Der Rat der Lutherstadt Wittenberg Stadt hielt es für klug, die russische Punkrockband Pussy Riot für den Lutherpreis "Das unerschrockene Wort" zu nominieren. Zunächst sei gesagt, es fällt ins Auge, unsere Politiker und Medien engagieren sich recht einseitig allein bei unseren Weltmarktkonkurrenten Rußland und China, wenn es um Demokratie und Menschenrechte geht. Was wäre, wenn solche „Damen“ in Mekka an der Kaaba für Frauenrechte oder in Jerusalem an der Klagemauer für die Rechte der Palästinenser den Singsang „Heilige Scheiße, Scheiße, Gottes Scheiße…“ veranstaltet hätten? Man braucht nicht viel Fantasie, um sich auszudenken, wie das ausgegangen wäre. Und mit Sicherheit hätte die Stadt Wittenberg sie dann nicht zum Lutherpreis vorgeschlagen.

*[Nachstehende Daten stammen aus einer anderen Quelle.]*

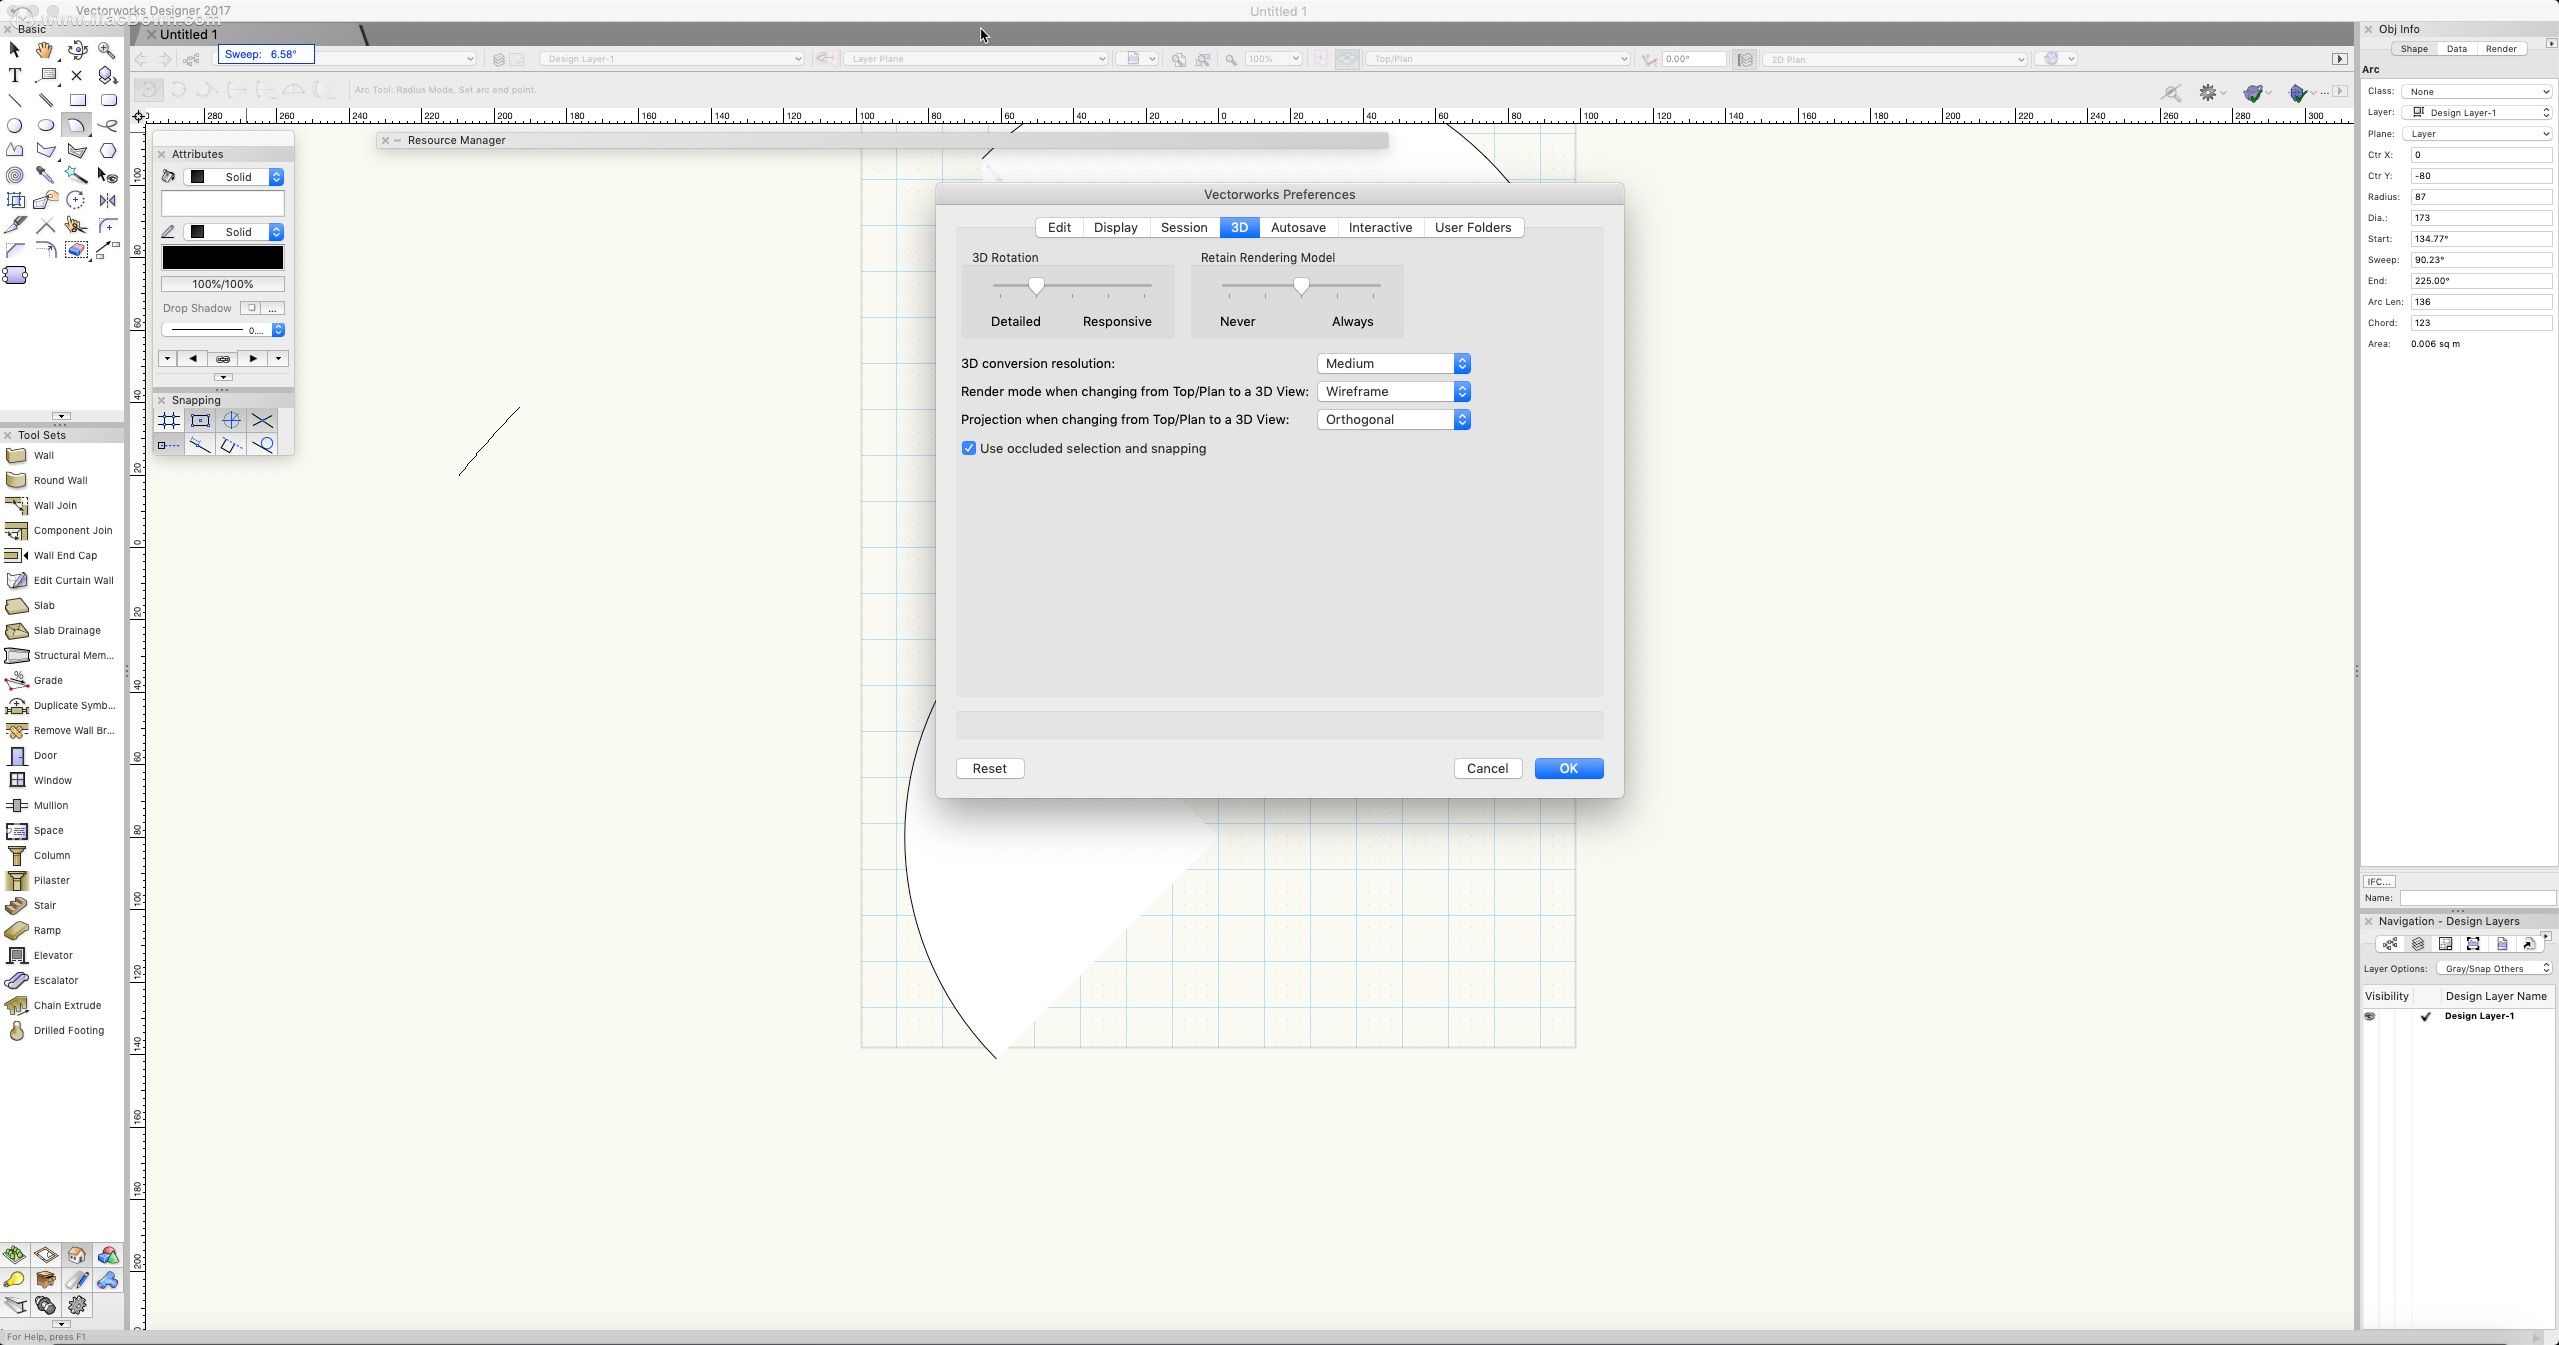Image resolution: width=2559 pixels, height=1345 pixels.
Task: Toggle Use occluded selection and snapping
Action: (x=968, y=448)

Auf welch große und bedeutende Persönlichkeiten konnte man sich noch im Kalten Krieg gegen die Sowjetunion berufen, wenn man an Andrei Sacharow oder Alexander Solschenizyn denkt. Das waren Männer, die auch im eigenen Land beim Volk Sympathie und Anerkennung besaßen. Es ist bemerkenswert, welch seltsamer Gestalten sich derzeit der Westen bedienen muß, um sie im Medienkrieg gegen die Konkurrenzstaaten an die Front zu werfen. Da gibt es einen Chinesen, hier als Künstler bezeichnet, zu dessen „Werken“ eine rund 4000 Jahre alte originale neolithische Urne gehört, auf die er das Logo von Coca-Cola gepinselt hat. Und da gibt es vor allem eine Gruppe russischer junger Frauen, die sich den englischen Namen Pussy Riot zugelegt hat, den man am besten in gutes Deutsch mit „Krawall-Mösen“ übersetzt. Denn deren „Kunst“ besteht offensichtlich darin, jegliche Schranken von Sitte und Anstand zu verletzen, um so dem russischen Volk die Segnungen westlicher Dekadenz nahe zu bringen. Da wird schon mal im Moskauer Naturkundemuseum vor laufender Kamera ein Rudelbumsen organisiert, was unter der Teilnahme einer Hochschwangeren vielleicht den Genius Loci herausfordern sollte. Da stopft man sich, ebenfalls vor laufender Kamera, auch mal die Auslagen der Geflügelabteilung eines Supermarktes in die Scheide. Ich weiß nicht, ob der Wittenberger Stadtrat diese Bilder im Internet anregend fand – ich finde sie einfach eklig.
Nun würde ich auch gern mal den Lutherpreis "Das unerschrockene Wort" bekommen wollen und überlegte mir, mit einigen Freunden zusammen am Heiligen Abend beim Gottesdienst in Wittenberg „Heilige Scheiße, Scheiße, Gottes Scheiße“ zu schreien, um so gegen die seltsame Moral des Wittenberger Stadtrates zu protestieren. Doch ich glaube, das haben die Wittenberger Kirchengemeinden nicht verdient. Ob die Stadt solch einen Rat verdient hat, das sollte die Bürgerschaft bei der nächsten Wahl bedenken.
Der Text wurde von der MAZ nicht veröffentlicht.